Contact:

Mirjana V. Djordjevic, Ph.D.
Tobacco Control Research Branch
Division of Cancer Control and Population Sciences
National Cancer Institute
Tel.: (301) 496-8584
Email: Djordjev@mail.nih.gov

Objective of Project:

The purpose of this PAR initiative is to solicit multidisciplinary research that address knowledge gaps about new potential reduced-exposure tobacco products, both smoked and smokeless, through the interplay of basic, behavioral, and biological research, surveillance and epidemiology. These products are being designed, manufactured, marketed, and promoted by the tobacco industry as "safer" and/or potential smoking cessation tools because they purportedly deliver lower amounts of toxic, carcinogenic, and/or addictive agents to the user compared with conventional brands. However, to date, there is insufficient science-based evidence to support the notion that tobacco products advertised with implied harm-reduction claims will actually reduce the tobacco-related disease. Multidisciplinary research is needed to build a science base to inform personal, scientific, and public health decisions regarding new tobacco products as well as to guide policy towards and regulation of these products. Applications submitted through this initiative will use either the R01 or R21 mechanism and must be focused on answering the key question: "Do new potential reduced-exposure tobacco products truly provide a less-harmful alternative to conventional cigarettes?"

Description of Project:

There are many questions that need to be addressed regarding new potential reduced-exposure tobacco products.
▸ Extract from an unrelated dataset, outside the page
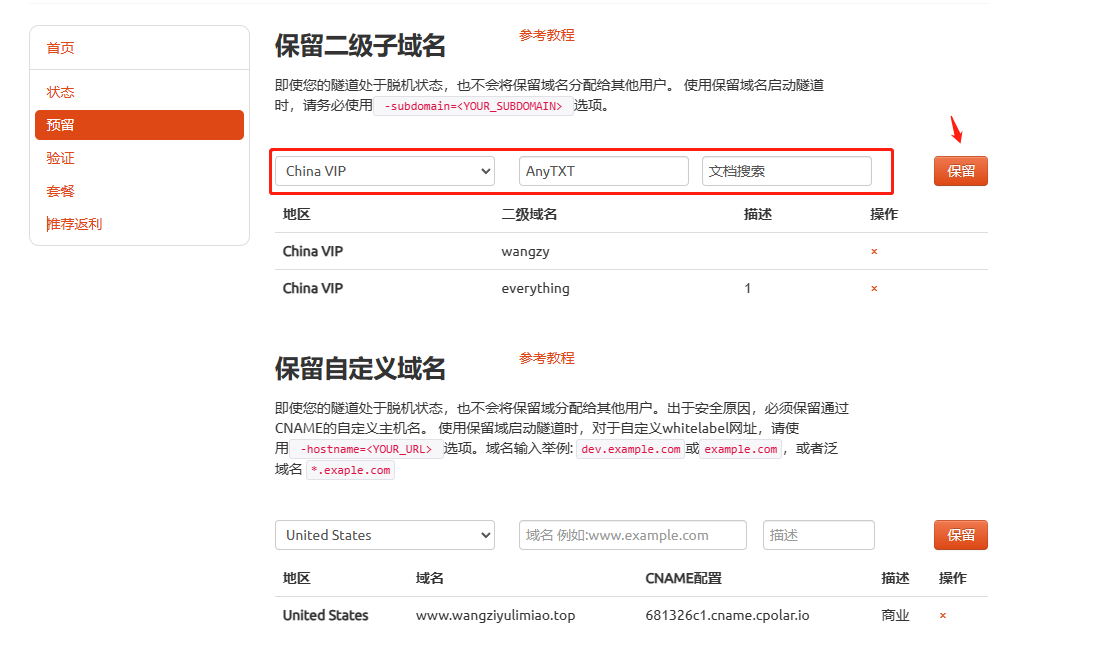Image resolution: width=1106 pixels, height=661 pixels.
Task: Open 推荐返利 in the sidebar
Action: [x=74, y=224]
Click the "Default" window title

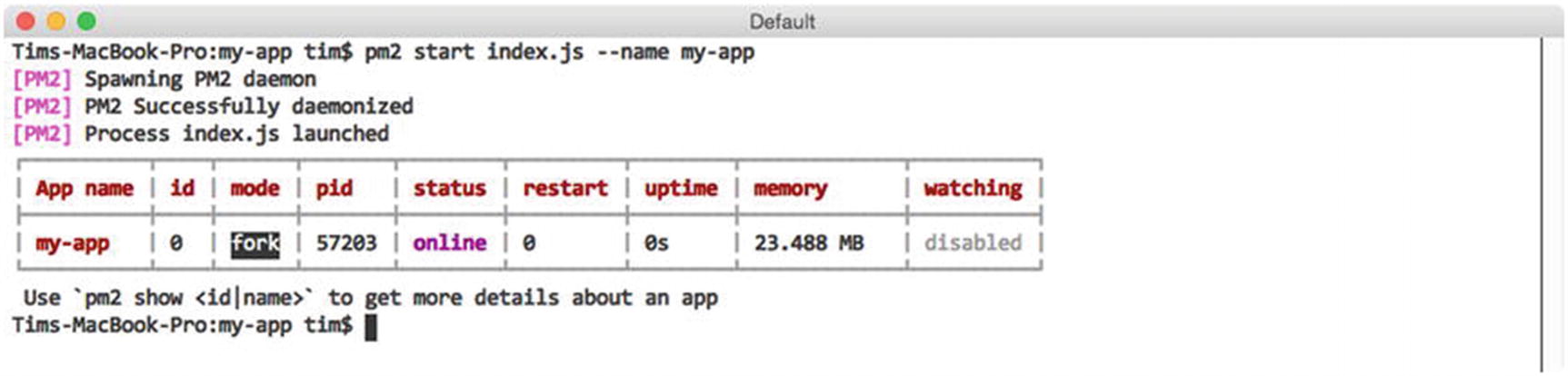pos(782,21)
Some of the most urgent include: 1) Assess behavioral factors and conditions of use of new products; 2) Measure the user's exposure to emissions of specific constituents and how exposure is moderated by behavior; 3) Examine compensatory smoking behavior and its impact on exposure and harm-reduction approaches; 4) Develop and validate biomarkers and predictors of reduced toxin exposure and health-related endpoints in vitro, in animals, and humans, taking into account the multitude of toxic constituents and their interactions; 5) Estimate how reductions in tobacco toxin exposure may modify health effects; 6) Explore multiple to reduce toxin exposure and harm from nicotine-delivery devices, ranging from product development to policy; 7) Develop comprehensive surveillance systems that will both short- and long-term assessments monitor marketing, patterns of use, and health consequences of new potential reduced-exposure tobacco products; 8) Examine the impact of messages and marketing of new potential reduced-exposure tobacco products on consumers' and healthcare providers' attitudes, knowledge, perceptions, and beliefs; and Explore ways to communicate information that public health benefit; 9) Consider the regulatory framework and requirements that are necessary to oversee and monitor new products.